Writing C in Cython

Smerity · on Oct 20, 2014

Python + Numpy: core loop is computationally intensive + benefits from vector ops

Cython: repeated invocations overpower any core loop advantage

In the case of NLP, which is the author's field, you'll find not only do you have an intensive core task, but the number of times you'll call something is insane.

To give an idea: the time complexity for parsing is O(n^3) [n = words in a sentence]. For Combinatory Categorial Grammar (CCG), the formalism that the author Matthew and I commonly use, it's O(n^6). At that point, the inner loop almost doesn't matter -- even if it was just a null op, the function call overheads and everything around it are performance killers. Both of those are what Cython works incredibly well for, especially when you get full control of the data structures.

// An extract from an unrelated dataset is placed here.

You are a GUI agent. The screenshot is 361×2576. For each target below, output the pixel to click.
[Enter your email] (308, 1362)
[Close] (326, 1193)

This is one of those situations where the concept that premature optimization is evil is really quite far off..! =]

davvolun · on Oct 21, 2014

I don't see where this is premature optimization. You, and the author, clearly know a lot about the field and the nature of the problem, so you're already past the 'premature' portion. If I know from the start that I've got a function that will be called 10,000 times per second, there's no reason I should write the un-optimized version first. That's like starting every sort off with a bubble sort; I don't need to optimize to quick sort switching off to insertion as appropriate from the beginning of coding, but I know I can do better than bubble from the get-go.

Defining "premature optimization" as the less hyperbolic "optimization before we know we need it," I think it's clear that the problem you've written shows you already know you need it!

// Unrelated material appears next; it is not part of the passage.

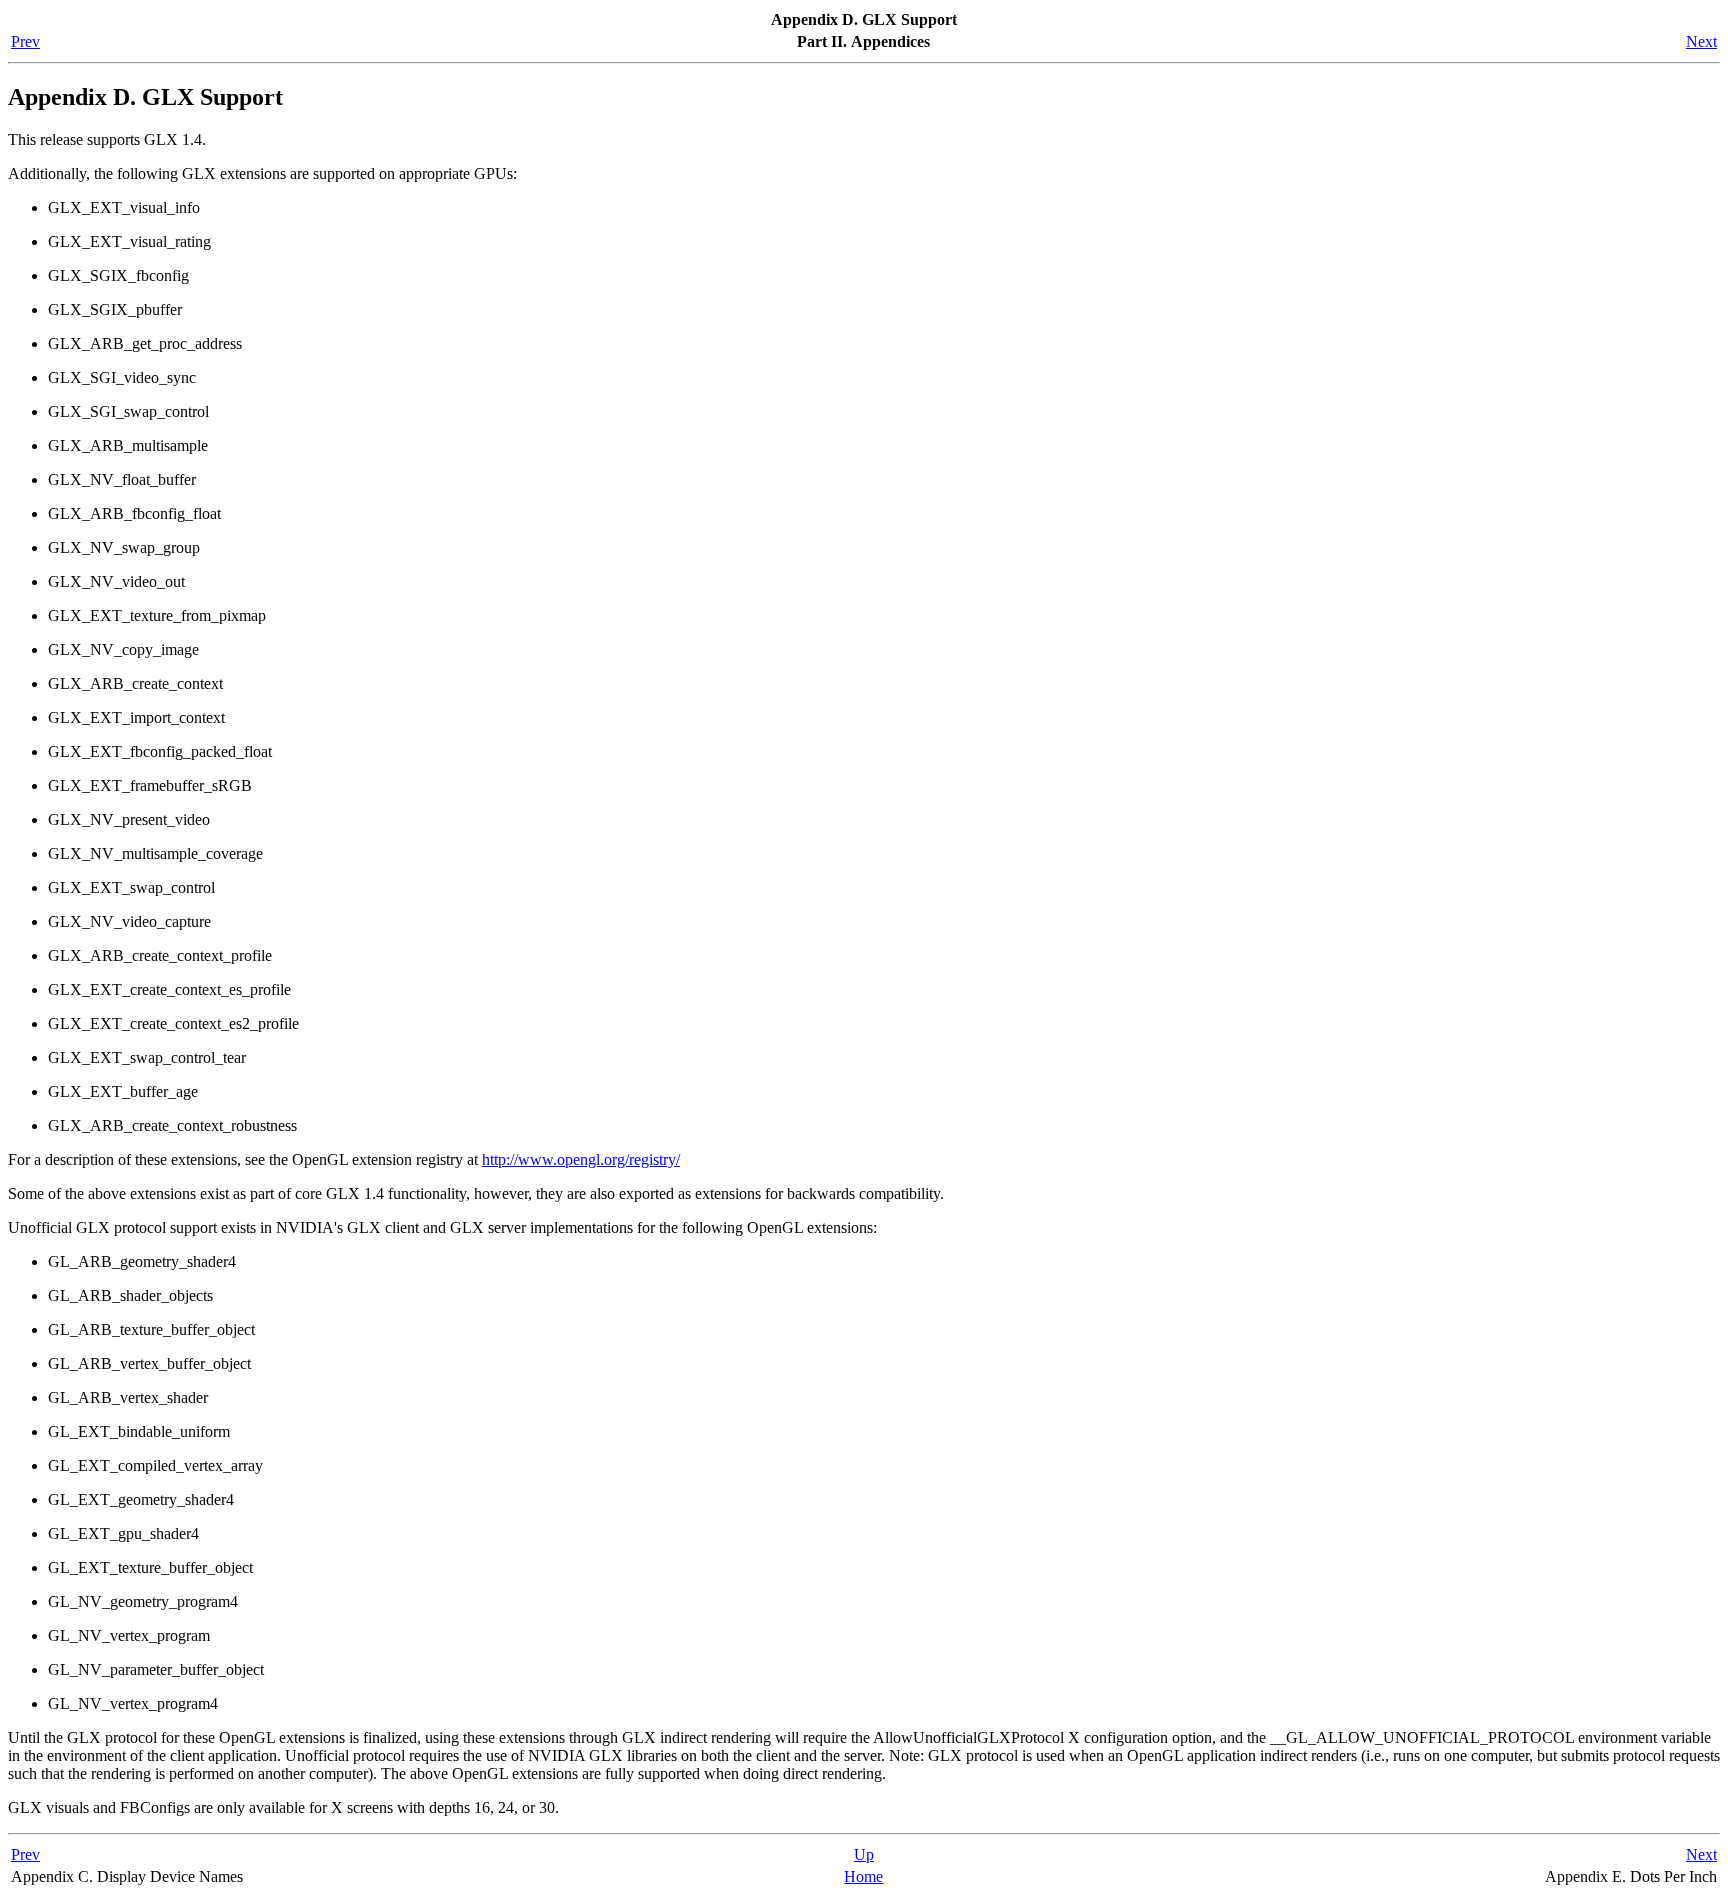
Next (1701, 41)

qewrffewqwfqew · on Oct 21, 2014

I prefer Writing C in Tcl:

https://chiselapp.com/user/rkeene/repository/tcc4tcl/wiki/Ex...

_pmf_ · on Oct 21, 2014

That's amazing and makes me really sad that Tcl has not won the DSL world over.

pjmlp · on Oct 21, 2014

Back in the late 90's I worked for a startup that used it as their core language.

Quite a good experience.

jey · on Oct 21, 2014

Can't tell if serious.

krick · on Oct 20, 2014

Speaking of "really is just C with some syntactic sugar" — so, is there really a point in putting effort in learning (and using) Cython over C? Reading the code in the article I wasn't completely sure if I should feel like it is "cool" or "confusing". Not that there was something I actually dislike, but it's somewhat awkward to see C written like Python, so I can't "rate" it myself right away.

syllogism · on Oct 20, 2014

Well, here's a less trivial example:

https://github.com/syllog1sm/redshift/blob/develop/redshift/...

The task/algorithm is roughly (but not precisely) the one described here:

http://honnibal.wordpress.com/2013/12/18/a-simple-fast-algor...

If you just scroll through parser.pyx, you might get the flavour of why this is better than straight C. The "core", or "skeleton" of the code is all C-typed, but I "fall-back" to Python for work-a-day stuff like reading and writing config files, collecting the set of labels, etc.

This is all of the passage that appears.